Where the TV show attempted to humanize the formerly antagonistic Terrans, however, the comics fully embrace the dark aspects of the Mirror Universe by showing how Picard and Janeway’s counterparts could be just as ruthless and wicked as the original Terrans as they sought to amass greater power. The decision to make Voyager a pirate ship constantly in danger of internal mutinies was an inspired one, and fitting given the Mirror Janeway’s more opportunistic nature. One suspects Kate Mulgrew would have liked to play this version of Janeway, given how much fun she seemed to have playing a similar character in the Star Trek: Voyager episode “Living Witness.”

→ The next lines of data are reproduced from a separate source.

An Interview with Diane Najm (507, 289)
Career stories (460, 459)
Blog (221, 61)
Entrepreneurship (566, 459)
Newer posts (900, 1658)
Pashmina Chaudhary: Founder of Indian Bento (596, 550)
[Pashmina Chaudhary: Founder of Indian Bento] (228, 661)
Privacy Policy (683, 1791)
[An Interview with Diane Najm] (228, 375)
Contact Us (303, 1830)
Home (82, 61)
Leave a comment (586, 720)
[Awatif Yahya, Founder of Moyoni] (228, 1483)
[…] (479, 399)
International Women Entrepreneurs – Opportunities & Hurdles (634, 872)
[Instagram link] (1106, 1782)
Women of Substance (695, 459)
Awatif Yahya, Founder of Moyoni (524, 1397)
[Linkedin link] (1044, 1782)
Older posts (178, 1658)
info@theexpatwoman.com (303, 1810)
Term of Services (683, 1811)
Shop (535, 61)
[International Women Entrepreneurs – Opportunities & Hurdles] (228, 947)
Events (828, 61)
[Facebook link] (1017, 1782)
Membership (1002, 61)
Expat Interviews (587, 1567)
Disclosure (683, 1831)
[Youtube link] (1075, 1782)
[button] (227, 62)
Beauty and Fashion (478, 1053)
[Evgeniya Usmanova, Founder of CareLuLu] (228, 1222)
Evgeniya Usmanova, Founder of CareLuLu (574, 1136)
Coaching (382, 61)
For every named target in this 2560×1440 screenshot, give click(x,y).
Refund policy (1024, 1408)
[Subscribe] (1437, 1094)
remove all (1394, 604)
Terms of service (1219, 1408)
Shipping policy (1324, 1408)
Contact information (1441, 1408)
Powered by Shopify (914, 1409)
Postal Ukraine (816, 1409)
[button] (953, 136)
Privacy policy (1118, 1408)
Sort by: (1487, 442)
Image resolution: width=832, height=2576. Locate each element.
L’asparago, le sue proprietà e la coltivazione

Since the comic is only a one-shot, the other Voyager crewmates unfortunately don’t get a lot of time to shine. One nice exception is the interplay between Annika Hansen and Kes – as the two rarely had opportunities to interact in the actual show seeing as how Annika/Seven of Nine was brought on to replace Kes. In the Mirror Universe, it almost feels like the two switched personalities, with Kes showing a darker, more ruthless side, and Annika displaying a softer, kinder personality in her dealings with the Doctor. Seeing as how both characters survive at the end of the adventure, the door remains open, should IDW sought fit to resurrect the Mirror Universe version of Star Trek Voyager and continue the dark adventures of Janeway, Annika, and the others.